Manger de la viande/faux "viande" végétalienne augmente le risque de dépression, l'inflammation et la tension artérielle
Rien de surprenant pour quiconque, mais cette découverte d'étude ne stoppera probablement pas des entités comme le FEM et l'OMS de continuer à recommander un régime à base de plantes avec une quasi-éviction des protéines animales. Vous savez, pour aider à lutter contre les changements climatiques. Pourtant, en même temps, de nombreux milliardaires qui font la volonté du FEM/OMS pour les programmes de santé publique (y compris les régimes alimentaires) ciblant le grand public, ont été en train d'acheter des terres agricoles et d'établir d'immenses ranchs à bétail. Zuckerberg, Gates, Bezos, etc. ont tous été assez ouverts sur les réseaux sociaux au sujet de leurs projets d'élevage de bétail et des merveilleuses steaks de bœuf qu'ils produisent. Pour nous, les plébéiens, le plan est de manger des plantes, des insectes et des substituts comme Beyond Meat (BM). Maintenant, le produit BM est un "aliment" hautement transformé et les critiques argumenteraient probablement que la découverte selon laquelle BM augmente le risque de dépression ne s'étend pas à tous les autres aliments à base de plantes. Cependant, de nombreuses autres études ont démontré qu'un régime végétalien, quel qu'en soit sa composition, augmente le risque de fractures osseuses, d'anémie, de démence, d'infertilité et même de maladies infectieuses. En corroboration, l'étude ci-dessous a révélé que non seulement manger de la viande végétale augmente le risque de dépression, mais augmente également l'inflammation systémique et la tension artérielle, ce qui est assez ironique, car une tension artérielle plus basse et une inflammation réduite sont certains des principaux effets des régimes à base de plantes qui sont vantés par la médecine conventionnelle. À ceux qui souligneraient que les régimes à base de champignons constituent une exception notable, je dirais que je suis d'accord, mais avec la réserve que les champignons ne sont pas des plantes – ils constituent leur propre royaume distinct (les champignons).

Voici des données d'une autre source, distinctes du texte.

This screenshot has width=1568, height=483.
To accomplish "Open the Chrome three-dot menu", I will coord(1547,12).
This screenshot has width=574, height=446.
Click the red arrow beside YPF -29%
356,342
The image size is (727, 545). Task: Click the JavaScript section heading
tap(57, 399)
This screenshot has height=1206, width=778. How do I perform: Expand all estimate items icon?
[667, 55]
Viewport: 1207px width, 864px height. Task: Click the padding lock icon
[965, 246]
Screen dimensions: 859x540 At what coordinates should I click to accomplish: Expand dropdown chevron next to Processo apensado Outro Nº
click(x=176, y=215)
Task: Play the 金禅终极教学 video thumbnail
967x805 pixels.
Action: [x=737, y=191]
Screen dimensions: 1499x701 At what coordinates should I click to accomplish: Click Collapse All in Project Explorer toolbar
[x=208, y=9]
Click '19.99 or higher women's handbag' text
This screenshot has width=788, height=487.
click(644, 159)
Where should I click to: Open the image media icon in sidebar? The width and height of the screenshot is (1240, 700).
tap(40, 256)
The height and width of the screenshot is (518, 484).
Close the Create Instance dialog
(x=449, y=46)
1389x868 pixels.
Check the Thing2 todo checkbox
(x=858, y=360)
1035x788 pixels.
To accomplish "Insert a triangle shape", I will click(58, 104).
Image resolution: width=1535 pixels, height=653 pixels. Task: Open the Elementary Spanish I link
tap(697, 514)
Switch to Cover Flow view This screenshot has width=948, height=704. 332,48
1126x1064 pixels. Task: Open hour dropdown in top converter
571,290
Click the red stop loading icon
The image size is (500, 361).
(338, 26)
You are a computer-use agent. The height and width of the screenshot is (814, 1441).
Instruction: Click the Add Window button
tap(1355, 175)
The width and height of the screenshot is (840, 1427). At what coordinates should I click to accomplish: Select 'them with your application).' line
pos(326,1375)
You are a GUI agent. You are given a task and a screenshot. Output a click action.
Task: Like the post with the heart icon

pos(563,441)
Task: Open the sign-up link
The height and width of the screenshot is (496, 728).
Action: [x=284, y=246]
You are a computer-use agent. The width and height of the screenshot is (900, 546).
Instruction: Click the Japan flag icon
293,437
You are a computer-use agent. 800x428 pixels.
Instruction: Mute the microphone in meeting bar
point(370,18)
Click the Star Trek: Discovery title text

http://dx.doi.org/10.1002/fft2.532
https://www.sciencedaily.com/releases/2024/12/241217131336.htm
« Dans la première étude de ce type, publiée dans Food Frontiers, des chercheurs de l'Université de Surrey ont découvert que les végétariens qui consomment des PBMAs avaient un risque accru de 42 % de dépression par rapport aux végétariens qui s'abstenaient de PBMAs. L'étude, dirigée par Hana Navratilova, a analysé des données de la UK Biobank et n'a trouvé aucune différence notable dans l'apport en sodium, en sucres libres, en sucres totaux ou en acides gras saturés entre les végétariens qui consommaient des PBMAs et ceux qui ne le faisaient pas. Les chercheurs ont toutefois constaté que ceux qui mangent des PBMAs avaient une tension artérielle plus élevée et des niveaux plus élevés de protéine C-réactive (CRP), un marqueur de l'inflammation, et des niveaux plus faibles d'apolipoprotéine A, une protéine associée au HDL, un "bon" cholestérol ; la consommation de PBMAs était, cependant, également liée à un risque réduit de syndrome de l'intestin irritable (SII) de 40 % ».